Ok, I ordered a programmer. Soon I might be able to see what the problem is.
Here is the one I ordered. I hope its the right one:
Curtis 1313-4431 Programmer


----------



## Ivansgarage (Sep 3, 2011)

You sure the throttle is wired correctly. Are j1-15 and j1-18 reversed?

Checked my dyno controller this morning, I don't have J1-15 even hooked up?

So J1-16 J1-18 NO Throttle low ohms, full throttle 5K ohms


----------



## steveolyo (Jan 13, 2017)

I have 16 to the throttle wiper and 15 to throttle high and 18 to throttle low.


----------



## steveolyo (Jan 13, 2017)

Ok, I now have a handheld programmer. 
Here are the values for the throttle. Do these look right?


----------



## Ivansgarage (Sep 3, 2011)

steveolyo said:


> Ok, I now have a handheld programmer.
> Here are the values for the throttle. Do these look right?


*Yep two problems I see*

You have throttle type 2 selected BUT you are using a three wire throttle
*should be type 3*.

HPD SRO should be 0
-HPD/SRO- set to 0...Disabled, not used for road vehicles...yet


----------



## steveolyo (Jan 13, 2017)

Thanks for the help. I made the change to the throttle type and HPD SRO set to 0.
Great! No more errors.
But the motor still won't respond. More testing finds the contactor is not contacting. It's a 72 volt Tyco. 
Then I find that the Driver 1 and coil return are at 94V, I think I blew the coil because it should be at 72 Volts. Is that correct thinking?

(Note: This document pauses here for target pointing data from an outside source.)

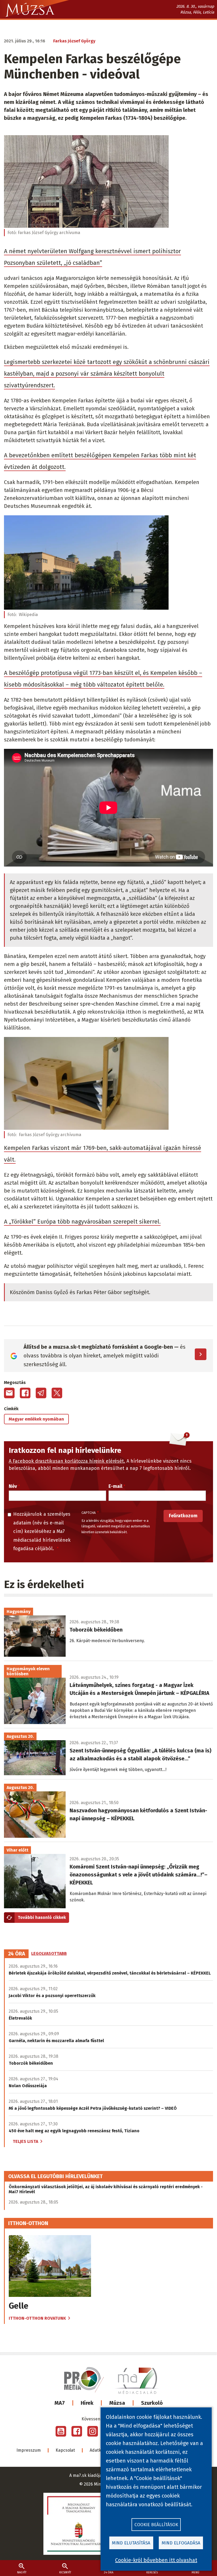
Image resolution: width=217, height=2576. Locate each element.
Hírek (87, 2403)
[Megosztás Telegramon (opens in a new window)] (41, 1393)
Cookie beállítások (156, 2524)
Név (13, 1486)
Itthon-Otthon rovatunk (37, 2318)
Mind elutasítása (131, 2543)
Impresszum (28, 2450)
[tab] (17, 1953)
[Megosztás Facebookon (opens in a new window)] (25, 1393)
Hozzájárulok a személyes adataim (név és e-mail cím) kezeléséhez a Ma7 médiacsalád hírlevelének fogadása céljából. (42, 1531)
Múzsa (117, 2403)
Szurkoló (152, 2403)
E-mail (115, 1486)
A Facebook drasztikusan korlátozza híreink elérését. (67, 1461)
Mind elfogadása (181, 2543)
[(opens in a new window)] (61, 2431)
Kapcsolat (65, 2450)
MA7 (60, 2403)
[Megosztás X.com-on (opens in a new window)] (57, 1393)
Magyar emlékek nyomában (36, 1419)
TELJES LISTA (25, 2141)
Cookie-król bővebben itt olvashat (156, 2560)
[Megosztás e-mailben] (9, 1393)
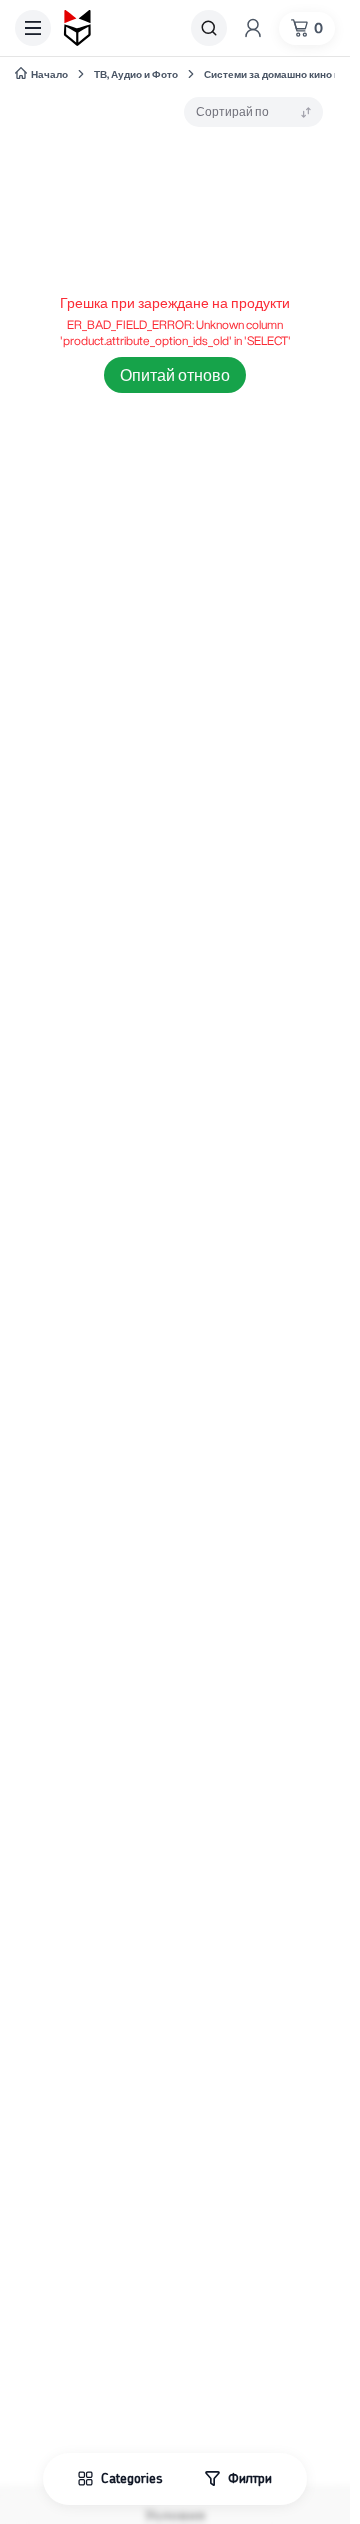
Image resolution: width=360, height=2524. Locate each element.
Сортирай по (232, 111)
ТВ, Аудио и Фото (136, 74)
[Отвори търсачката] (209, 28)
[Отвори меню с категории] (33, 28)
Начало (49, 74)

Also the coil on the tyco contactor shows that it is open, so it probably has been blown.

I further tried to get the Driver 1 and coil return to drive a lower voltage by programming the Driver-> Contactor Pull In Voltage to 70% but I get no change as indicated by my volt meter (still shows 94V). Is that not how it should work? 

Maybe my 1238 is bad. 

Any help or ideas would be great. I posted my schematic earlier, is there a better way to wire the 1238?

Thanks


----------



## mizlplix (May 1, 2011)

Everyone installs their own VCL. Very few leave all options open and changeable. They seem to favor their own equipment and freeze settings to fit their equipment.

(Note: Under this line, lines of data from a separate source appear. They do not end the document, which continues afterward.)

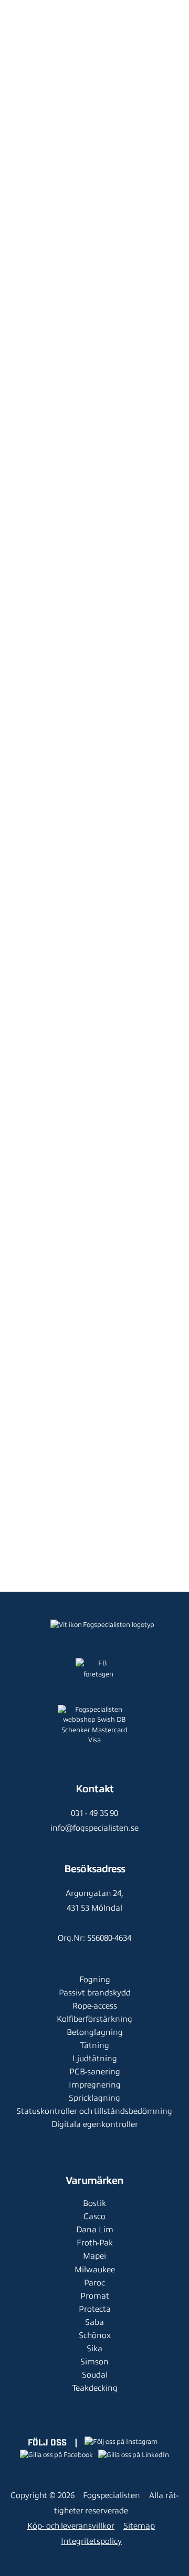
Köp (128, 697)
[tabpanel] (94, 1193)
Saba (94, 2322)
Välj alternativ (75, 1567)
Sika (94, 2348)
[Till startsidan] (25, 11)
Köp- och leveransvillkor (70, 2526)
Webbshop (52, 84)
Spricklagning (94, 2098)
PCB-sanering (94, 2071)
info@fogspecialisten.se (94, 1828)
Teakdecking (95, 2388)
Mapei (94, 2256)
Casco (94, 2216)
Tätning (94, 2045)
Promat (94, 2296)
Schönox (95, 2335)
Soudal (95, 2375)
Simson (94, 2362)
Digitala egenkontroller (94, 2124)
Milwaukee (95, 2269)
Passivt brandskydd (95, 1993)
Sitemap (139, 2526)
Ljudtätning (94, 2058)
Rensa (23, 653)
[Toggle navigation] (169, 18)
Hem (21, 84)
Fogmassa (91, 84)
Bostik (94, 2203)
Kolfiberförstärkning (94, 2019)
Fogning (94, 1979)
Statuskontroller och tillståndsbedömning (94, 2111)
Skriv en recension (94, 1025)
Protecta (95, 2309)
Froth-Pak (95, 2243)
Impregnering (95, 2085)
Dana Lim (94, 2229)
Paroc (94, 2283)
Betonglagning (95, 2032)
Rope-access (94, 2006)
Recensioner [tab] (52, 1067)
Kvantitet (26, 607)
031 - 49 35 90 (94, 1813)
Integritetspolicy (91, 2541)
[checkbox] (38, 1146)
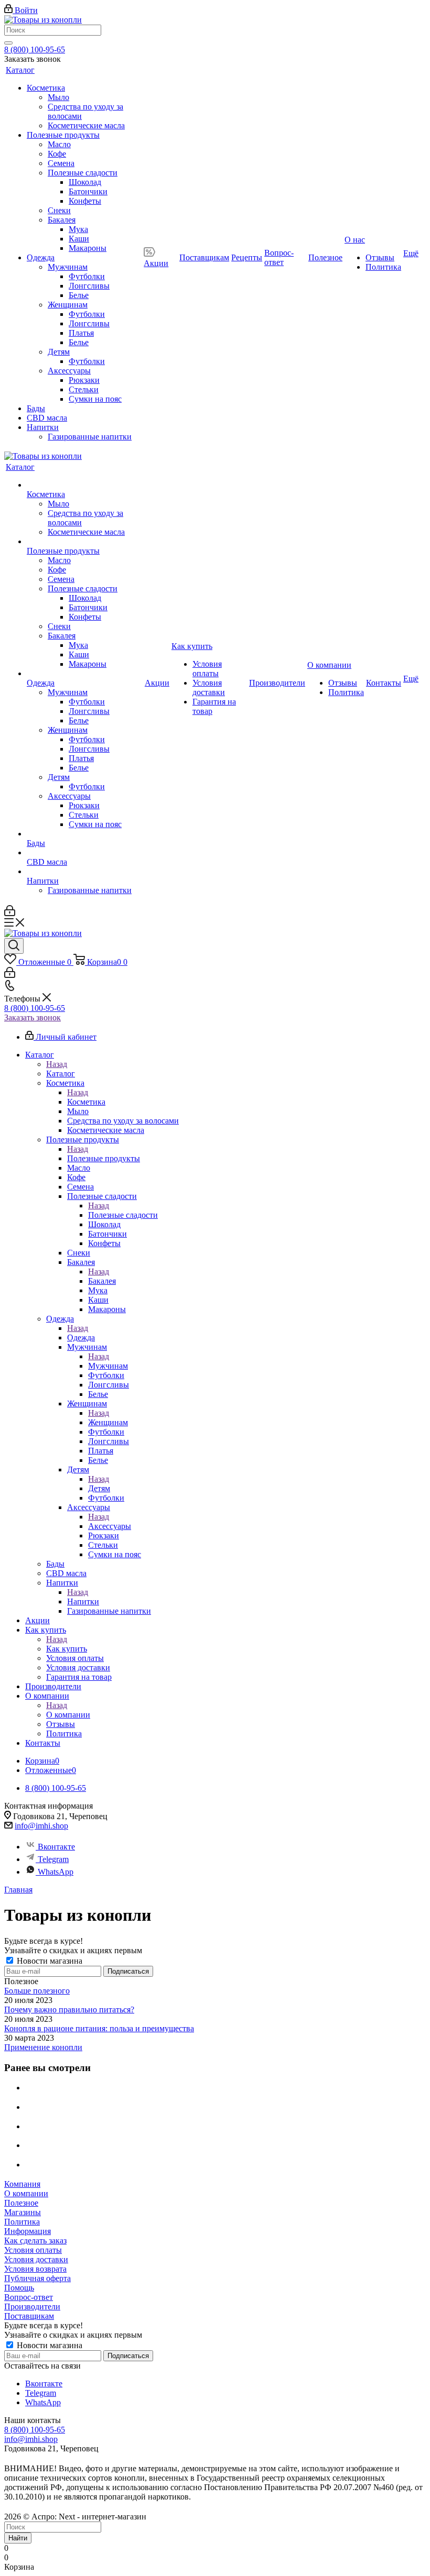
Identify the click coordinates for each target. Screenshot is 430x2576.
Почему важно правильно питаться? (69, 2009)
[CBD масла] (85, 852)
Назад (56, 1064)
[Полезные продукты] (85, 541)
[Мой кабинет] (9, 913)
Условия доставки (36, 2259)
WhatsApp (55, 1871)
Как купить (66, 1648)
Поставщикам (29, 2315)
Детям (99, 1488)
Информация (27, 2231)
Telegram (53, 1859)
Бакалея (102, 1280)
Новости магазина (48, 1960)
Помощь (19, 2287)
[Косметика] (85, 485)
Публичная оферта (37, 2278)
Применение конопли (43, 2047)
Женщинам (108, 1422)
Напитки (83, 1601)
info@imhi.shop (41, 1825)
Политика (22, 2221)
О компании (68, 1714)
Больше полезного (37, 1990)
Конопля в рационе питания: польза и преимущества (99, 2028)
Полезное (21, 2202)
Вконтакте (56, 1846)
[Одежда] (85, 673)
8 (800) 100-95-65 (34, 49)
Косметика (86, 1101)
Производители (32, 2306)
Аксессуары (109, 1526)
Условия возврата (35, 2268)
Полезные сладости (123, 1214)
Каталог (60, 1073)
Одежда (81, 1337)
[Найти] (8, 43)
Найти (17, 2538)
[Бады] (85, 834)
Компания (22, 2183)
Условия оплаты (33, 2249)
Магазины (22, 2212)
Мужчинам (108, 1365)
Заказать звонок (32, 1017)
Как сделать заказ (35, 2240)
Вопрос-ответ (28, 2297)
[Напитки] (85, 871)
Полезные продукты (103, 1158)
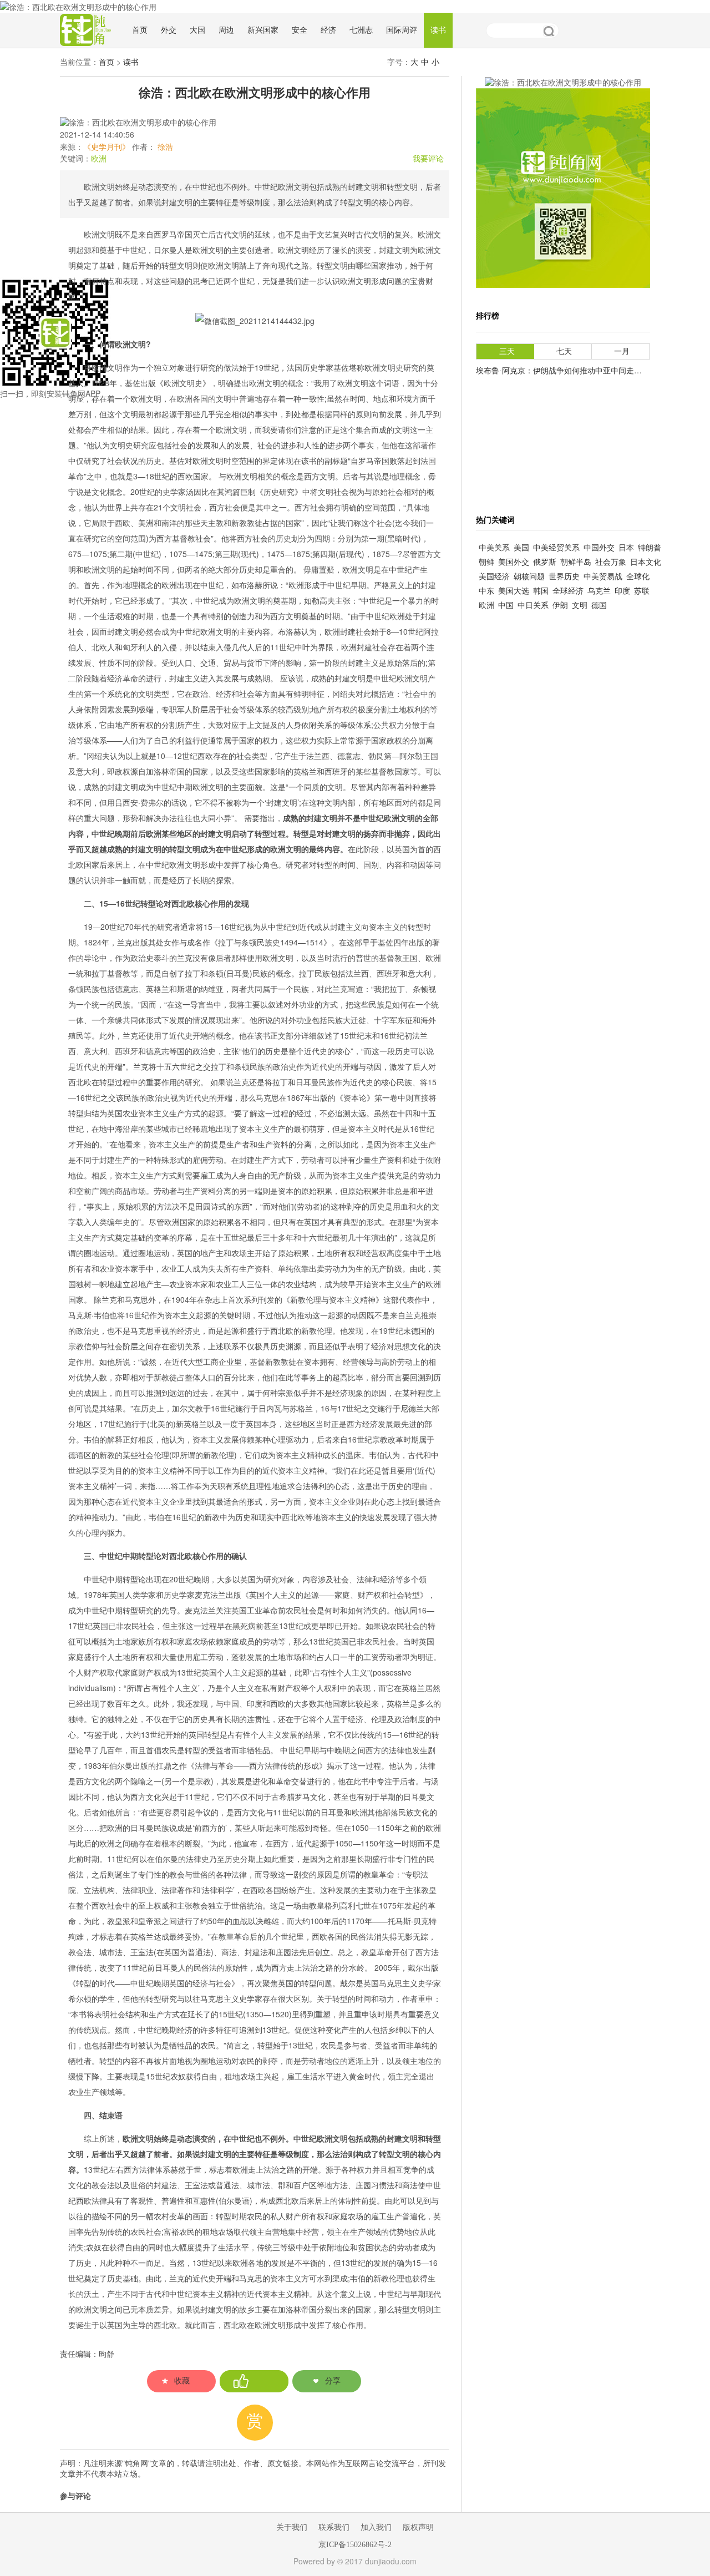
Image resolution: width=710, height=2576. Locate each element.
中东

Advice: buy correct contactor. 

My VCL is open. I can set anything . My contactor is 24VDC. I set 32VDC pull in and 23VDC hold. Three years now and working well.


----------



## steveolyo (Jan 13, 2017)

What contactor do you recommend? Also how do I learn the VCL programming?


----------



## Ivansgarage (Sep 3, 2011)

Tyco EV200 Contactor 500AMP 320V 12V or 24V coil Might find it cheaper some place else * NO on the coil optimizer*

http://www.evwest.com/catalog/product_info.php?manufacturers_id=8&products_id=102

http://www.electricmotorsport.com/te-tyco-kilovac-lev200-24v-500a-sealed-contactor.html


Mizlplix did not mean everybody does their own vcl ONLY people OEMs that are making equipment or motors.
Curtis has a training program if you buy 100,000 dollars worth of controllers.


--


----------



## mizlplix (May 1, 2011)

The contactor you had was the most common one. 24VDC coil
But you need to check the coil pull in and hold voltage. 28 pull in 23 hold.

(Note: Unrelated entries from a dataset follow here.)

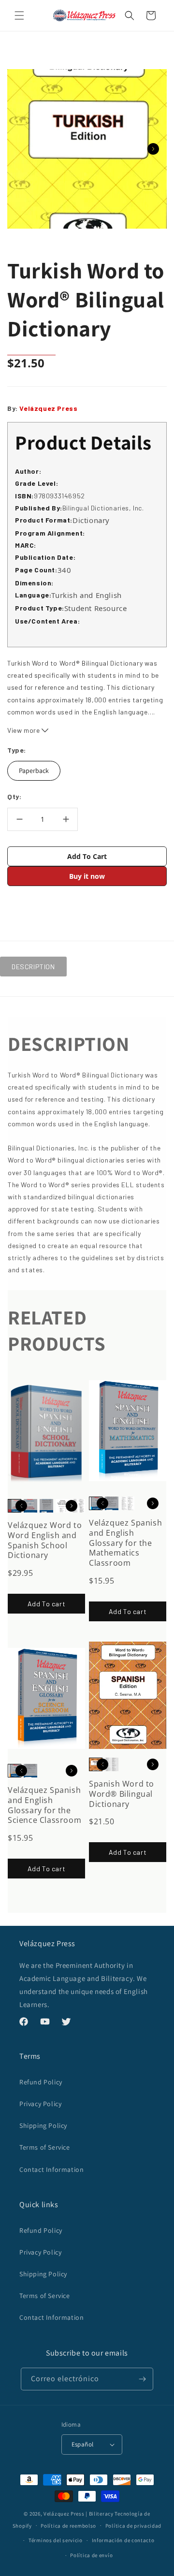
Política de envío (91, 2555)
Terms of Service (44, 2147)
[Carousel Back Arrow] (21, 1506)
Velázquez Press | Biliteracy (79, 2513)
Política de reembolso (68, 2525)
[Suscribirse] (142, 2379)
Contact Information (51, 2169)
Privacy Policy (40, 2103)
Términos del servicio (56, 2540)
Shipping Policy (43, 2125)
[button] (19, 15)
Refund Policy (40, 2082)
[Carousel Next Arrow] (153, 149)
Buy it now (87, 876)
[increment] (65, 819)
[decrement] (19, 819)
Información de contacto (123, 2540)
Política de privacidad (133, 2525)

If your encoder is on the end opposite your drive coupler, the encoder needs set to "reverse" to work correctly. If it was on the coupler end it would be set to straight,

No, us mere mortals usually do not modify the VCL. It is on an EPROM. So you can not even get a copy to look at and modify.


----------



## steveolyo (Jan 13, 2017)

Ok, finally I found the problem.

I thought I had a contactor problem because of infinite ohm reading on my multimeter. 

As a last ditch check, I cut the connectors off of the relay coil and checked the resistance there. Joy! The reading was around 350 ohms. 

So the connectors that came with the coil had a bad connection. I replaced the connectors and the contactor started to work properly and for the first time in two years, the motor turned. Awesome! Yes I've been working on this for two years.

I did learn that the controller output on pins 6 and 13 measure max voltage without any load. In my case 93 volts. Once I had the contactor coil load connector, then the voltage tracked the hold % that I had programmed.

Now I need to work on lights and other 12V wiring functions, but soon I hope to be on the road.

Thanks for the help


----------